Rows of locating words and elements
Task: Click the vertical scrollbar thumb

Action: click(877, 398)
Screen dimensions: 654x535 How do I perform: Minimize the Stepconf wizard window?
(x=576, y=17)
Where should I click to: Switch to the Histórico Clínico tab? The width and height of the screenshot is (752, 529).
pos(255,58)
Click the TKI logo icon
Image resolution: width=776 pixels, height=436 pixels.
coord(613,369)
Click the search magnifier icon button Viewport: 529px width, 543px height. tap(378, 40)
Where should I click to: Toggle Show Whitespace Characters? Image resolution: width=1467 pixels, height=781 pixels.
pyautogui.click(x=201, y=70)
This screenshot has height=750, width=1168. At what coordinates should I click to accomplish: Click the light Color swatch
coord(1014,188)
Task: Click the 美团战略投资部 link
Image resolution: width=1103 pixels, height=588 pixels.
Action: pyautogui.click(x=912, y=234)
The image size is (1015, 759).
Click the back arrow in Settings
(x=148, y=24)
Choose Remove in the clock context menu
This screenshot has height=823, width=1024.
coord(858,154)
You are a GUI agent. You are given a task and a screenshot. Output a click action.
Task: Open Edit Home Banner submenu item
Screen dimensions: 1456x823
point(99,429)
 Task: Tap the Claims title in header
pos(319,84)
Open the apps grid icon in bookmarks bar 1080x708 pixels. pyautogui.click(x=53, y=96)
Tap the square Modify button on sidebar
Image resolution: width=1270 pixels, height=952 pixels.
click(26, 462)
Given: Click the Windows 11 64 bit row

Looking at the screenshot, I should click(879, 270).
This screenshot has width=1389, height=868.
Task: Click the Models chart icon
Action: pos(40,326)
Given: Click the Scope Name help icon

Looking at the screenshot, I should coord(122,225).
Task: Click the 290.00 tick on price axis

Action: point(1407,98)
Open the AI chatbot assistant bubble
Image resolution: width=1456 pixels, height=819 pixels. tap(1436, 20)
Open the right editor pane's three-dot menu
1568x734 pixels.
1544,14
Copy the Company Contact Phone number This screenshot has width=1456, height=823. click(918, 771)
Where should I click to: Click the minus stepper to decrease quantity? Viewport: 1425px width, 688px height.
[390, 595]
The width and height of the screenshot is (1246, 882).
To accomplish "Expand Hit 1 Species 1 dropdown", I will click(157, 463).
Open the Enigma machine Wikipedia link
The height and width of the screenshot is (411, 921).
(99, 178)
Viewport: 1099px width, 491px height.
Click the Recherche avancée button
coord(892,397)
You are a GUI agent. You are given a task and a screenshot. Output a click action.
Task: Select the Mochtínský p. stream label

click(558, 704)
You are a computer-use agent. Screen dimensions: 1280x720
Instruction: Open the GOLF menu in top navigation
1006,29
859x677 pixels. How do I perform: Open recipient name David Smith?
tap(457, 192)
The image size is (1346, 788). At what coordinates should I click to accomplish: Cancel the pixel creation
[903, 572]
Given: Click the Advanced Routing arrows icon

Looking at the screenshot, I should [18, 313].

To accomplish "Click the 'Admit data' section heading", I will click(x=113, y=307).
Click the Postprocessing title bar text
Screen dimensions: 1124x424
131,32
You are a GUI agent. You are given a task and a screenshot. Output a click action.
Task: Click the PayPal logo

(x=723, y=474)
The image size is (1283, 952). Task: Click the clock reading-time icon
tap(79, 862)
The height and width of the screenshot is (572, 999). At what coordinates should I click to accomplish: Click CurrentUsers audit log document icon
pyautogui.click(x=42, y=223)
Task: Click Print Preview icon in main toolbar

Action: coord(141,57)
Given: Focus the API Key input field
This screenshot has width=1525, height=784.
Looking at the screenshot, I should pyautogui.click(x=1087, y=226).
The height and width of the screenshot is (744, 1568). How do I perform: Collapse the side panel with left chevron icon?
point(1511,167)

Aim of the task
Copy the rows verbatim, starting with the line that contains "Task: Click the 美团战略投资部 link" and going on through the line that contains "pos(319,84)".

Written answer
Task: Click the 美团战略投资部 link
Image resolution: width=1103 pixels, height=588 pixels.
Action: pyautogui.click(x=912, y=234)
The image size is (1015, 759).
Click the back arrow in Settings
(x=148, y=24)
Choose Remove in the clock context menu
This screenshot has height=823, width=1024.
coord(858,154)
You are a GUI agent. You are given a task and a screenshot. Output a click action.
Task: Open Edit Home Banner submenu item
Screen dimensions: 1456x823
point(99,429)
 Task: Tap the Claims title in header
pos(319,84)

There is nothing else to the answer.